Every other blog post I read these days begins "So..." What does this "So" accomplish? In conversation it's an indicator that what is about to be said is in some way consequential, based on what has just been said. So why do blog posts start with "So"? Precisely because what follows has absolutely no bearing whatsoever on what anyone else was saying before. It's a way of interrupting the wider conversation with a jump-cut while trying to conceal the lack of consequentiality.
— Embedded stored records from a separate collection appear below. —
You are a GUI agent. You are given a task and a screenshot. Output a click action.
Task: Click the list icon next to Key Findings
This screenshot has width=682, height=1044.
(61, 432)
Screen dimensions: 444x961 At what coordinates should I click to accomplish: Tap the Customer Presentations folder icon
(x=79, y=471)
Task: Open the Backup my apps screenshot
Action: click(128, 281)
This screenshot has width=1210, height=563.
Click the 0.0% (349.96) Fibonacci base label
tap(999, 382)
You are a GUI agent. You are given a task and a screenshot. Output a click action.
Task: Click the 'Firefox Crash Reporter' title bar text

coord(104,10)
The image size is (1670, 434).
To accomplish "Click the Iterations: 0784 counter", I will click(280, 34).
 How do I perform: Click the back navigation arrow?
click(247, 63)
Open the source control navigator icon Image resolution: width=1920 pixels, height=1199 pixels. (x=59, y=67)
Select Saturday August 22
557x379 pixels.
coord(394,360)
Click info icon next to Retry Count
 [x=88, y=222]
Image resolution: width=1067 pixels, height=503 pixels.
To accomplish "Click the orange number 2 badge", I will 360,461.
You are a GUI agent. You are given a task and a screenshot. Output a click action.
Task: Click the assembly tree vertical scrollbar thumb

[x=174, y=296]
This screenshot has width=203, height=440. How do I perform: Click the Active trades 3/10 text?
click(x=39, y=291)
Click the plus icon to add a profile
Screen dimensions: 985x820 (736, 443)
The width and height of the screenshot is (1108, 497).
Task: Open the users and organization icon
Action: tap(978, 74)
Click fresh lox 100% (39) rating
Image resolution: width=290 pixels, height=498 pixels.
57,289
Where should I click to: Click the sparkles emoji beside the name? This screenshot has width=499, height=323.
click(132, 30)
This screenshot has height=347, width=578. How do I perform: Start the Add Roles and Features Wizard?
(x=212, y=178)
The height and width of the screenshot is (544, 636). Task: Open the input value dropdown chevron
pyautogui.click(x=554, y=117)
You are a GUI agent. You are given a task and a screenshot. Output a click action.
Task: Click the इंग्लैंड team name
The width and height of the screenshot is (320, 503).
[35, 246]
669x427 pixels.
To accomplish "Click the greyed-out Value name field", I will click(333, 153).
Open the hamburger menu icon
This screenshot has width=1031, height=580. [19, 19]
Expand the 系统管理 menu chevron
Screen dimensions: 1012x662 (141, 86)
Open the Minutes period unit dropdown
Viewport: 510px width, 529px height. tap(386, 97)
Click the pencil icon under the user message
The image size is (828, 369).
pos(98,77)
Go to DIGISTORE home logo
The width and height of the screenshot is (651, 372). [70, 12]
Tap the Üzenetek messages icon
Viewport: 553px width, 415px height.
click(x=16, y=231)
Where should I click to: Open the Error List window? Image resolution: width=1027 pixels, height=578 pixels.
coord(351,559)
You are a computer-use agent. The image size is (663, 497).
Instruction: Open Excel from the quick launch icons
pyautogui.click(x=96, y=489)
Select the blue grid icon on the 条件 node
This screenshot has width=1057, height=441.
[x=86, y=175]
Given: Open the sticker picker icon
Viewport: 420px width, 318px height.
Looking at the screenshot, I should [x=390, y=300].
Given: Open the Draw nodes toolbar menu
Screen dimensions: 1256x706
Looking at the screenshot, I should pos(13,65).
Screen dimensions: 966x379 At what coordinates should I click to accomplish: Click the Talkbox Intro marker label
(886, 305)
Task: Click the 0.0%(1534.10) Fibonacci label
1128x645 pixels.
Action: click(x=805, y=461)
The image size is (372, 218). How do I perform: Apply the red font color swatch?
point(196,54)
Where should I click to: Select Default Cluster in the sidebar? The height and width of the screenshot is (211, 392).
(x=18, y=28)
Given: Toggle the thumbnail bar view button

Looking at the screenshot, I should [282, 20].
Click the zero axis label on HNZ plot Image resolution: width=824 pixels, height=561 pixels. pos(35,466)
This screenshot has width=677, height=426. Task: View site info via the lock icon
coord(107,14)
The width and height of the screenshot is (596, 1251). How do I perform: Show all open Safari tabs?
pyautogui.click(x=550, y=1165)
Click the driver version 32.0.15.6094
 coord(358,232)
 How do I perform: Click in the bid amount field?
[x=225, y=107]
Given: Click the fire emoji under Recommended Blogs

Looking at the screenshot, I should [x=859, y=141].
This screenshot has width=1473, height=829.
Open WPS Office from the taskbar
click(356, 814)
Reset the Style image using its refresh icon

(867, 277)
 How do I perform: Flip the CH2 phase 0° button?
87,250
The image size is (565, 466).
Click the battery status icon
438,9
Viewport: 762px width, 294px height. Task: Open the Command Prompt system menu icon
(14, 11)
Yesterday Matt Mason spoke at the ippr about his book, The Pirate's Dilemma: How Hackers, Punk Capitalists, Graffiti Millionaires and Other Youth Movements Are Remixing Our Culture and Changing Our World. I liked him as a speaker: he did not come across like he was full of himself, or full of sh*t. Which is a good start.
Kay Withers, Research Fellow
We at ippr have done some research on IP regime and how it can adapt - but it's fair to say that we don't know the answers yet.Matt Mason
We are all copying machines, copying and imitating each other. The internet is the greatest copying machine.The average US citizen does $millions of copyright infringements daily, unwittingly (irrespective of knowingly sharing music files).
Had to get involved in pirate radio at an early age. Spent most of weekends at the top of tower blocks. Despite what they say, the police and DTI were surprisingly lenient. Major labels used to collaborate.So it's recognised that pirate stations add value to the music scene. The most popular pirates tend to be the ones that innovate and experiment the most.Radio 1 is a copy of the pirate Radio London.
Pirates have even founded whole nations.Piracy was involved in the creation of the USA: the only reason that the country was able to industrialise so quickly was by explicitly flouting copyrights. The etymology of 'Yankee' goes back to the Dutch 'Janke', meaning pirate.
Hollywood was located on the West coast to keep out of reach of Edison's patents. Pirate radio spotted the opportunity for ad-supported free music.
How do pirates do this innovation?
- pirates look for gaps outside the market: see an opportunity to make money and go for it
- if they're doing something that adds value, they broadcast a message to society since the medium is the message
- they're also able to harness the power of the audience, and at the point there is no way you can fight them.
We need IP laws. If pirates are adding no value, we should absolutely fight them (e.g. counterfeiting of Colgate toothpaste).
But if they are adding value, what are they doing and what does that tell us? The record business was historically very good at co-opting youth culture, but failed to do this with file-sharing. 95% of young people today are pirating music in one way or another. The business is not just the little plastic discs.
Steve Jobs: compete with pirates. Nike also realised that Japanese pirate of their sneakers was onto something, and started to appropriate some of his adaptations and buy shares in his company.
If a remix is adding value to the original, it causes sales of the original to increase.
The right to hack and remix computer games is a right of passage. Castle Smurfenstein was remix of Castle Wolfensteing on Apple II. The hackers become leaders of the video game industry.Created a pool of amateur modders -- essentially free labour.
Some unforeseen things happen. Machinima creating films with games by using the settings as locations. MTV has a show called Video Mods. A whole subgenre of film.
Hollywood now in the business of selling experiences, not movies i.e the social experience of watching in a cinema. Pirates have started to complain of piracy of their DVDs.
Companies and governments need to learn to copy pirates -- if they are adding value -- not fight them. Other alternative is to compete with them. That's the dilemma.
Q&A
Whose dilemma is it?
Not us and them any more. We are all pirates.
Is success just commercial? What about aesthetics?
Culturally we do benefit.
Whenever pirates invade a space, they create a kind of chaos where the value of products/services is up for grabs. And then it gets institutionalised.